Mention of her name brought Laura into the room with them, an intangible but conspicuous presence. Griff looked hard at Coach, who read the unasked questions in his eyes. “She can’t come to see you, Griff.” He spoke in as soft a voice as he could manage. “Press would be on it like flies on dogshit. There’s already been speculation. Raised eyebrows. You know what I’m talking about. Nothing specific, just the suggestion that something between the three of y’all was a little shady.

“Don’t forget, it’s only been days since she held a very public funeral for her husband. Joe Q. Public doesn’t know that Speakman had gone off his rocker, and, for the future of the airline, she’d like to keep it that way.
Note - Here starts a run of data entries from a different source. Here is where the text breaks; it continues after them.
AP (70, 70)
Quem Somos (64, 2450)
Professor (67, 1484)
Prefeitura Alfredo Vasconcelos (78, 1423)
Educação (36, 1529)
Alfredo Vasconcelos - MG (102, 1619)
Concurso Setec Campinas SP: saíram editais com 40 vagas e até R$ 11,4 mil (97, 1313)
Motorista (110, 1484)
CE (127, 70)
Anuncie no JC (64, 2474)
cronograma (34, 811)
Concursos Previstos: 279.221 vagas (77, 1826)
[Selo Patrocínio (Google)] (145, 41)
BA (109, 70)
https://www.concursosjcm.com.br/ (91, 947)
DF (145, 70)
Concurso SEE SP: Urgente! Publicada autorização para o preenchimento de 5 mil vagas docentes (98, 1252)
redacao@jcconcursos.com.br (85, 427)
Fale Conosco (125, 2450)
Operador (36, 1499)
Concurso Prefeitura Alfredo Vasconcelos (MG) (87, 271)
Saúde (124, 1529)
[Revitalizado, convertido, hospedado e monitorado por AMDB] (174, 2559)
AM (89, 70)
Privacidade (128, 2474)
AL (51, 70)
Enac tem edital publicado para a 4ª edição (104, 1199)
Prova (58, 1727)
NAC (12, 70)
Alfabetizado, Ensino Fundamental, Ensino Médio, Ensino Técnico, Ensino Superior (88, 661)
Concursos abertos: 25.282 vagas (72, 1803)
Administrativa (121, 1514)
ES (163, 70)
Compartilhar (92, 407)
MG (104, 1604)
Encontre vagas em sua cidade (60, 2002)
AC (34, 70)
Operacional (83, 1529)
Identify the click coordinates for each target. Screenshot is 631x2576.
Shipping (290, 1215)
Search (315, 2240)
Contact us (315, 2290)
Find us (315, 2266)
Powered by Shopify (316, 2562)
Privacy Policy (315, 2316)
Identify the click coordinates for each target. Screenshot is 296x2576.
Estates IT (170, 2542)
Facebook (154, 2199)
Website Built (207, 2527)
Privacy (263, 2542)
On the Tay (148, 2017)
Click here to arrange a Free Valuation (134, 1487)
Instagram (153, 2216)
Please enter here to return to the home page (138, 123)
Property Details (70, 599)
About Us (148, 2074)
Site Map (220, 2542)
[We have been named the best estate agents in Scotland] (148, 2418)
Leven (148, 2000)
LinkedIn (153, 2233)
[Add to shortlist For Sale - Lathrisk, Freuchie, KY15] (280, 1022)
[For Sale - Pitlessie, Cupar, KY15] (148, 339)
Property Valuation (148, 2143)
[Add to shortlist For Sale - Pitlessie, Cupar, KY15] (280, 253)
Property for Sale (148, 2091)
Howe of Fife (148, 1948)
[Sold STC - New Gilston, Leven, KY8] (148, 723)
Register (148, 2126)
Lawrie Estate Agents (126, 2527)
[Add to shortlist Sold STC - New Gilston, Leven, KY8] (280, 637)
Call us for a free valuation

She certainly doesn’t want anybody to know what you were hired to do for them.”

“She told you about that, too?”

“All of it.” Coach shook his head in bewilderment. “Hell of a thing. Never heard of such.”

“It’s in the Bible.”

“Yeah, but Moses also wore a beard to his navel and ate locusts.”

“Abraham.”

“Well, anyway, Laura said you would understand why she can’t come to you now.”

“I do understand.” Then after a beat. “I love her, Coach.”

“I know.” At Griff’s surprised look, the older man nodded. “The other night, when your whole future depended on chasing down Rodarte and Ruiz, you stayed with her. That wasn’t like you, putting somebody else’s welfare ahead of your own. You’ve got to make another sacrifice now, Griff. If you truly care about this lady, you’ve got to give her time. Distance. Absence from you.”

Griff knew that. He understood the necessity. But that didn’t make it any easier to accept. “Is she all right?”

“Doing fine. Her worst problem is Ellie.”

“Ellie?”

“She’s in her mother hen mode. Practically smothering the girl.”

Griff smiled and closed his eyes. “She’s in good hands.”

He must have dozed off again, because when he woke up, Coach was gone. The room was empty. He was alone.